— begin EXCERPTED RECORDS —

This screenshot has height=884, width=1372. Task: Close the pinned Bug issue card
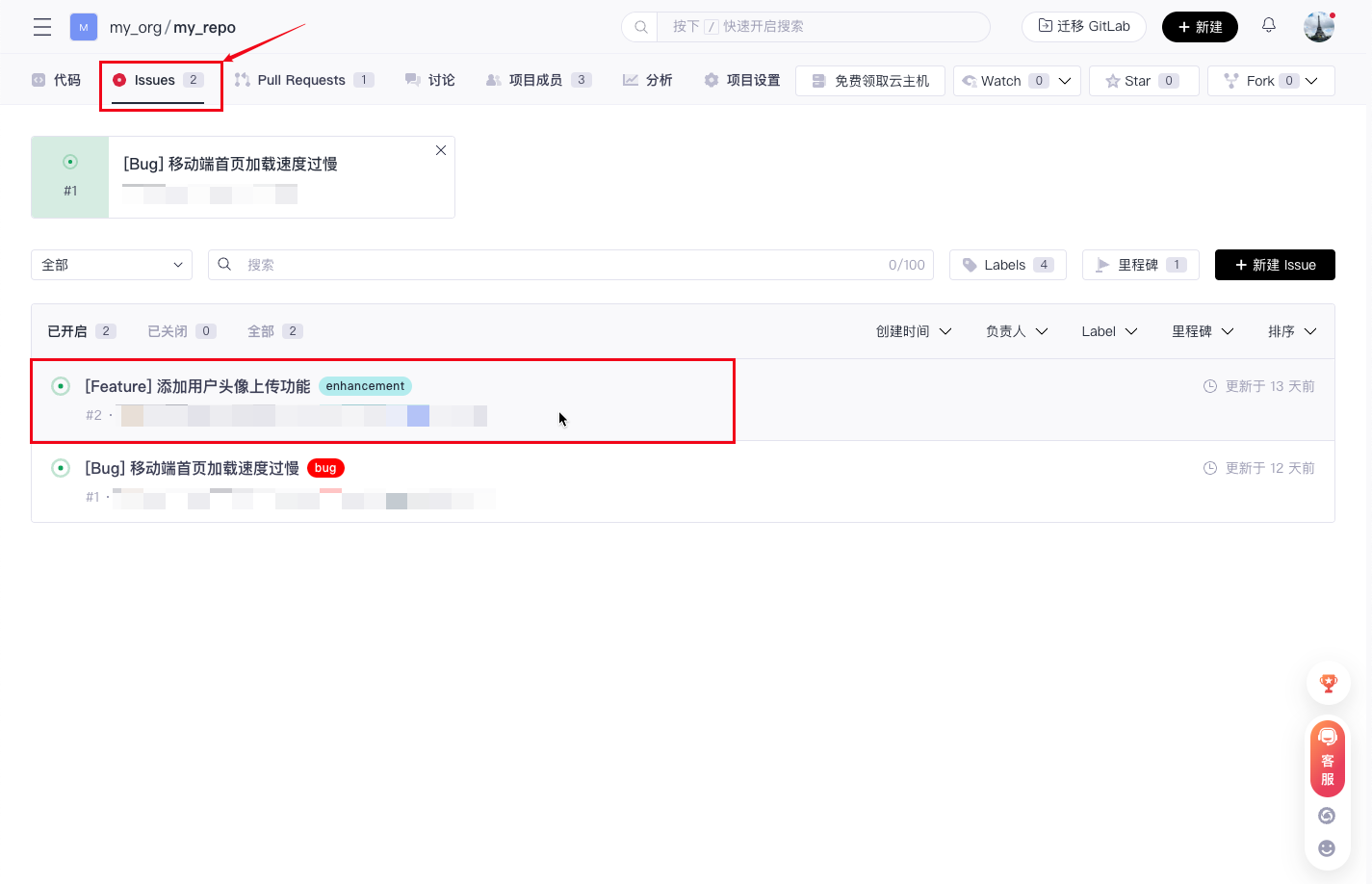coord(440,150)
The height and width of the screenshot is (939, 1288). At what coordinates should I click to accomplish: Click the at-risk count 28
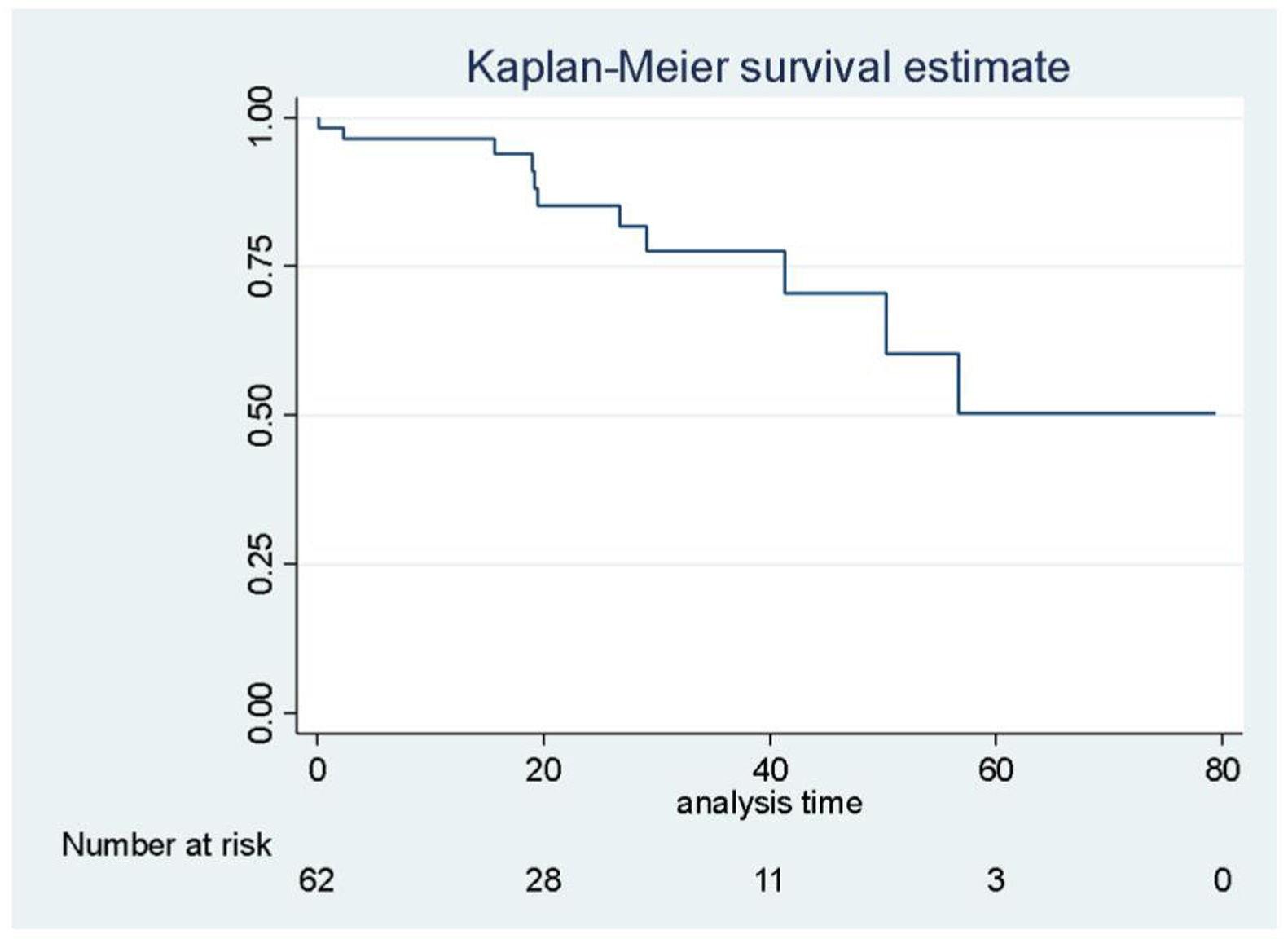543,880
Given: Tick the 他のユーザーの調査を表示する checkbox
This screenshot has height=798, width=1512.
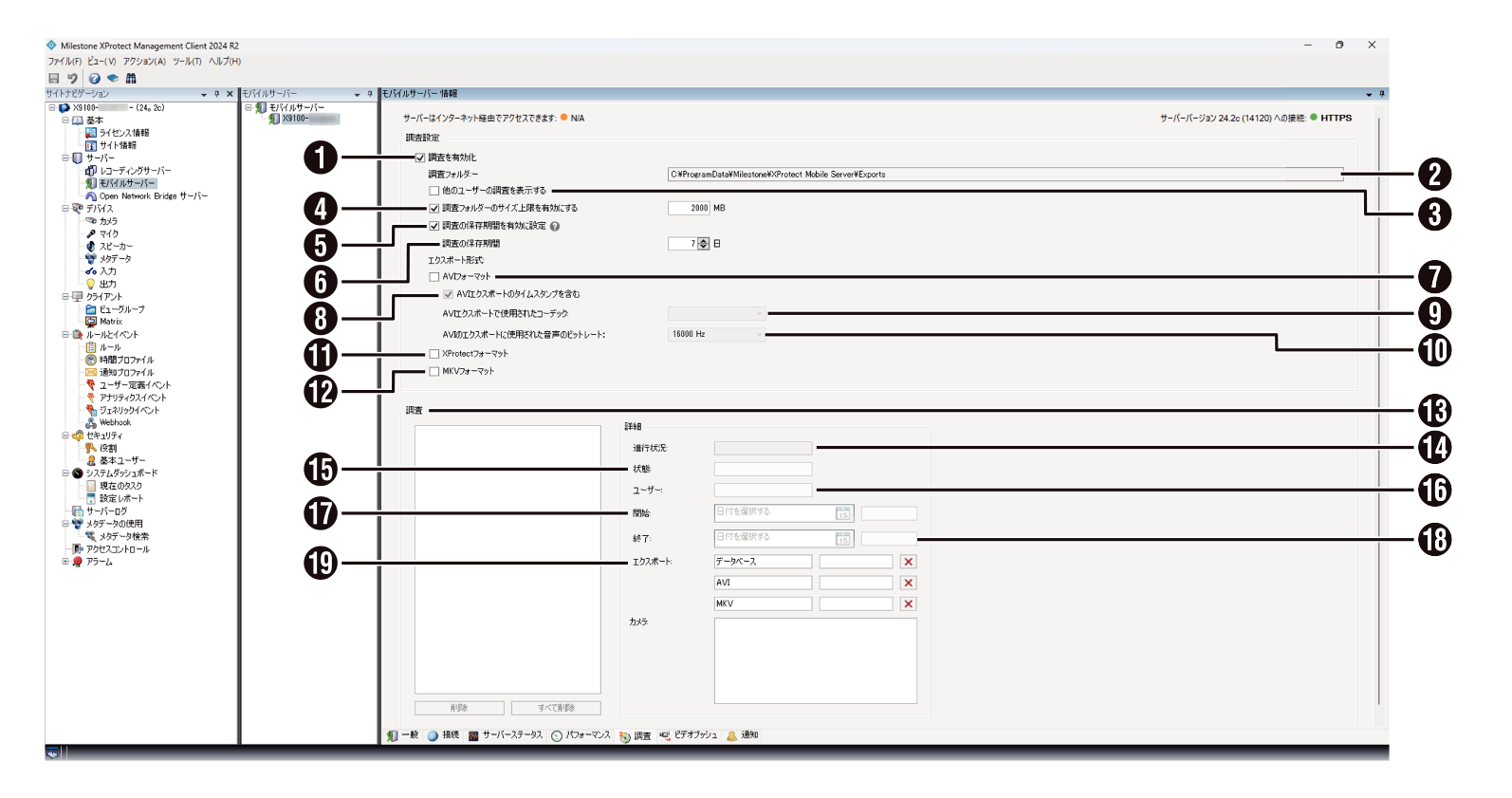Looking at the screenshot, I should (x=434, y=191).
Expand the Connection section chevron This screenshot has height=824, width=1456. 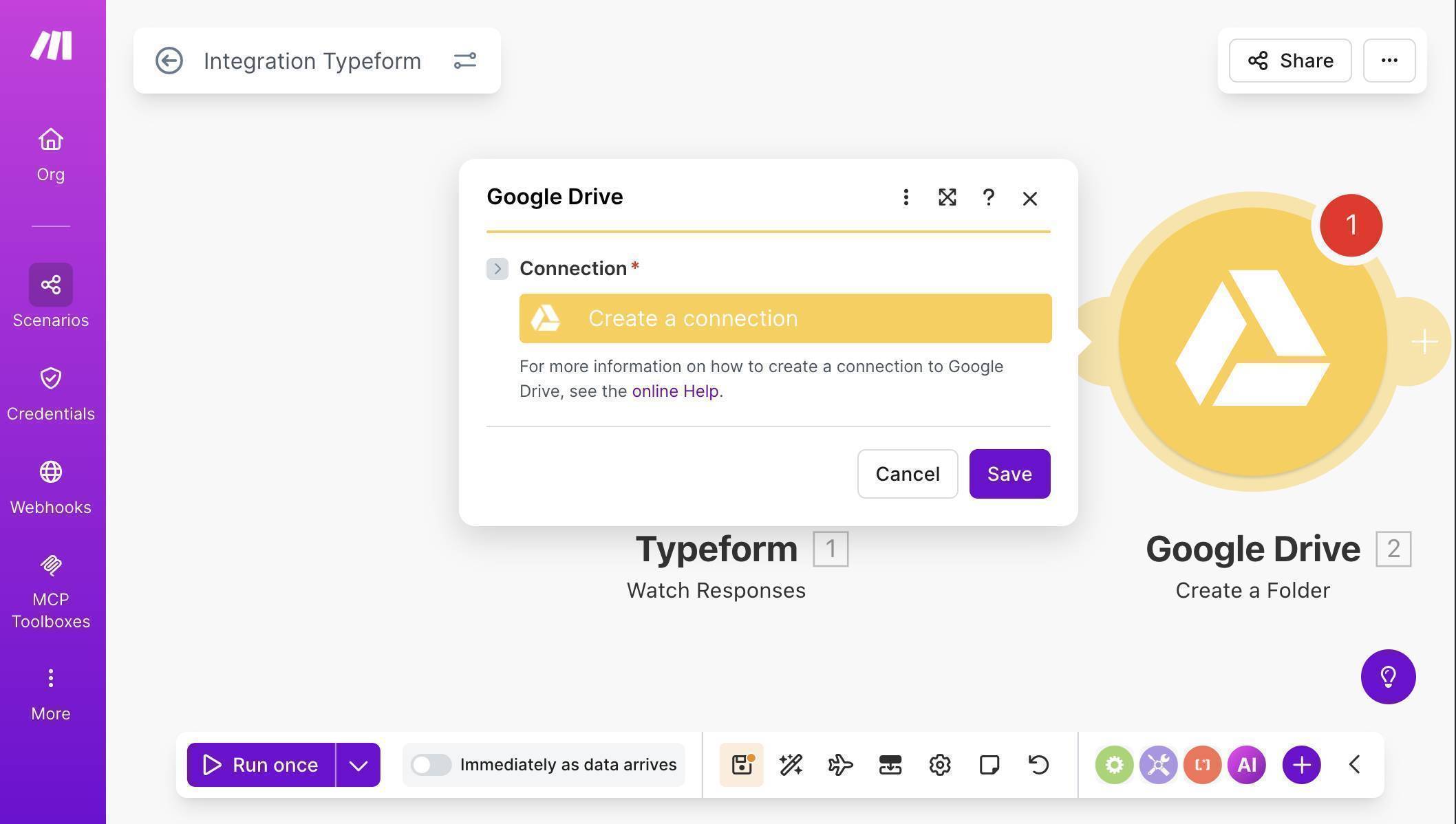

— end EXCERPTED RECORDS —

EXERCISE BRIEF: Rewrite every item above with "This screenshot" switched to "This capture" and everything else left as it is. Omit the pictures from your answer.

ANSWER TO THIS PROBLEM:
This capture has height=884, width=1372. Task: Close the pinned Bug issue card
coord(440,150)
The height and width of the screenshot is (939, 1288). At what coordinates should I click to accomplish: Click the at-risk count 28
543,880
Given: Tick the 他のユーザーの調査を表示する checkbox
This capture has height=798, width=1512.
Looking at the screenshot, I should (x=434, y=191).
Expand the Connection section chevron This capture has height=824, width=1456. 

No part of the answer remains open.